Hauptversammlung
Salzgitter bemüht sich um Optimismus

Selten dürfte die Stimmung auf einer Hauptversammlung von Salzgitter so mies gewesen sein wie heute. Und dabei ist es die erste für Deutschlands zweitgrößter Stahlproduzenten als Mitglied im Dax. Aber die Probleme im Stahl-Geschäft machen allzu große sorgen. Dabei gibt es offenbar Licht am Ende des Tunnels.

HB BRAUNSCHWEIG. Salzgitter sieht nach den schweren Markteinbrüchen Licht am Ende des Tunnels. „Wir sind etwas optimistischer“, sagte Vorstandschef Wolfgang Leese am Mittwoch am Rande der Hauptversammlung in Braunschweig. Er rechne nach den Sommerferien mit einer Normalisierung der Lage und einer wieder deutlich besseren Auslastung. Der Konzern bestätigte seine Prognose, bei einer starken Belebung auf dem Stahlmarkt sei 2009 ein „etwa ausgeglichenes“ Vorsteuerergebnis noch möglich.

Leese sagte, im Mai sei die Situation etwas besser gewesen als seit Beginn der Krise im vergangenen November. Dies könne aber auch nur ein „Strohfeuer“ sein. Er erwarte eine stabile Entwicklung nach den Sommerferien. Die Salzgitter AG sei aber gut gerüstet, um aus der Stahlkrise deutlich besser herauskommen als mancher Wettbewerber. Der Salzgitter-Chef zeigte sich zuversichtlich, dass die Auslastung in den Stahlwerken, die derzeit zwischen 30 und 50 Prozent liege, nach den Sommerferien auf 75 bis 80 Prozent steigen werde. Er verwies auch auf die durch die Abwrackprämie gestiegene Nachfrage vor allem nach Kleinautos.

Leese bekräftigte, der Stahl- und Röhrenhersteller wolle Entlassungen möglichst vermeiden. Der Konzern hatte die Kurzarbeit im Laufe des Jahres deutlich ausgeweitet. Im Mai seien rund 9 000 von insgesamt 25 000 Beschäftigten in Kurzarbeit.

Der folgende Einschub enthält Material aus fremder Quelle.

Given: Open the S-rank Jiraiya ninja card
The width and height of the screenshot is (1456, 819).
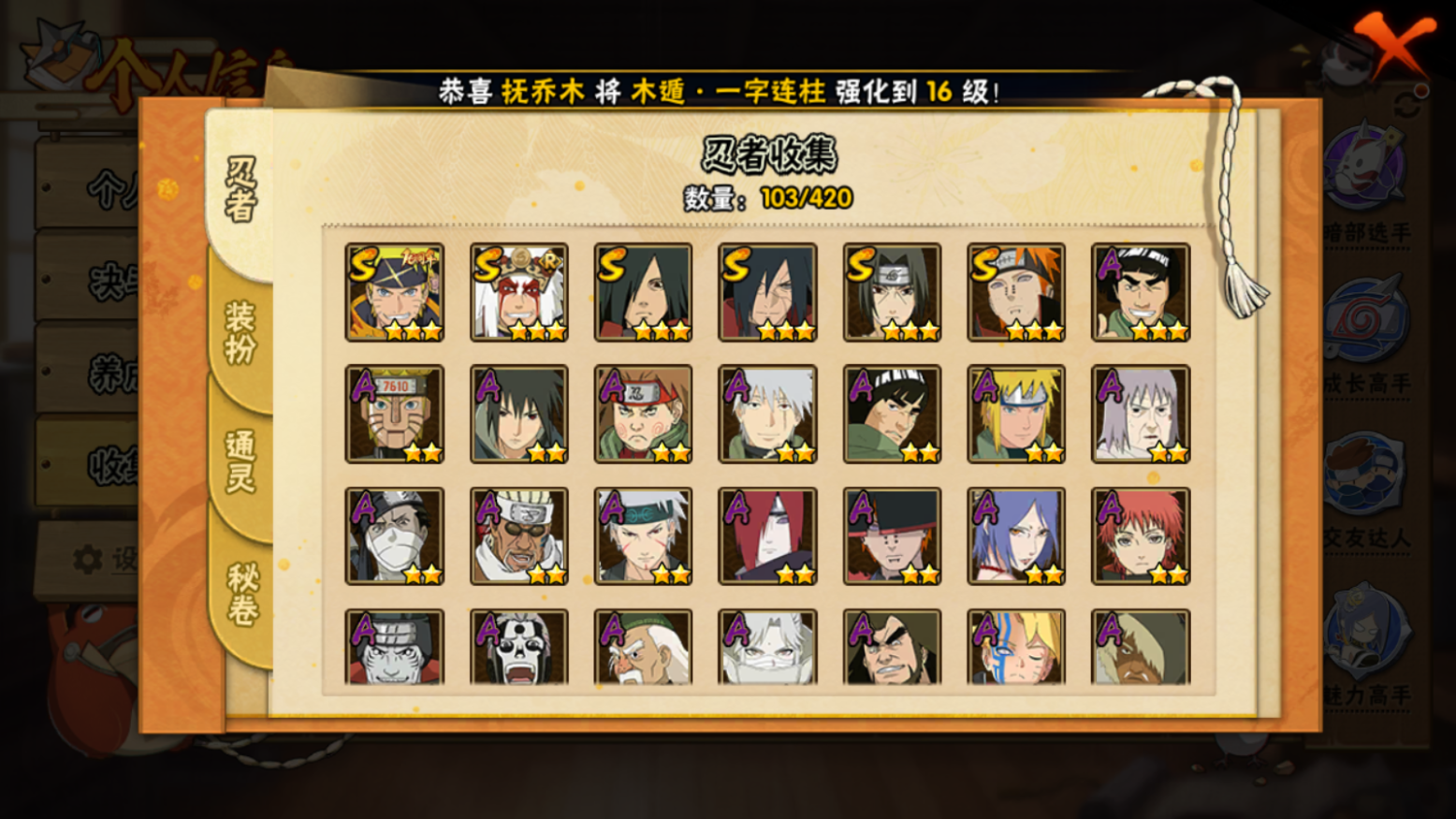Looking at the screenshot, I should [518, 293].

Die für die Stahlindustrie schwerwiegendste Folge der Nachfrageeinbrüche sei der im Kampf um Mengen eingetretene Preisverfall, sagte Leese. Es sei zu wünschen, dass wieder nachhaltig profitables Denken einkehre. Bei den Rohstoffpreisen erwartet Leese aber eine Entlastung. Er rechne damit, dass es bei Eisenerz auch für europäische Konzerne Preissenkungen um etwa ein Drittel gibt, sagte der Vorstandschef.

Am Dienstag hatte sich Japans größter Stahlkocher Nippon Steel mit dem britisch-australischen Bergbaukonzern Rio Tinto nach monatelangen Verhandlungen auf einen Preisnachlass für Eisenerz von einem Drittel gegenüber dem Vorjahr geeinigt. Die erste Einigung gilt in der Regel für die weltweite Branche als Pilotabschluss. Diesmal haben die Chinesen aber bereits angedeutet, den Abschluss nicht übernehmen zu wollen: Sie hatten mit Preissenkungen von mindestens 40 Prozent für den wichtigsten Rohstoff gerechnet und denken nun über weitere Verhandlungen nach.

Nach Jahren des Stahlbooms hatte die weltweite Stahlkrise auch Salzgitter voll erwischt. Im ersten Quartal 2009 schrieb der Konzern rote Zahlen. Unter dem Strich stand ein Verlust von 74,1 Mio. Euro. Im Vorjahresquartal hatte Salzgitter noch 194,9 Mio. Euro verdient. Salzgitter ist aber für das Gesamtjahr zuversichtlicher als Branchenprimus ThyssenKrupp, der für 2009 von tiefroten Zahlen ausgeht. Salzgitter hatte bereits angekündigt, als Reaktion auf die Krise die Kosten zu senken. Die für das Jahr 2009 ursprünglich geplanten Investitionen wurden von 1,05 Mrd. um rund 200 Mio. Euro gekürzt und verschoben.

Im vergangenen Jahr hatte Salzgitter noch ein Vorsteuerergebnis von rund einer Milliarde Euro erzielt. Der Gewinn nach Steuern lag bei rund 677 Mio. Euro. Seinen Aktionären zahlt das Unternehmen in diesem Jahr weniger Dividende. Für das vergangene Geschäftsjahr sollen je Aktie 1,40 Euro ausgeschüttet werden. Für 2007 hatte Salzgitter seinen Aktionären insgesamt noch 3,00 Euro je Aktie gezahlt - zwei Euro als Basisdividende und ein Euro Bonus.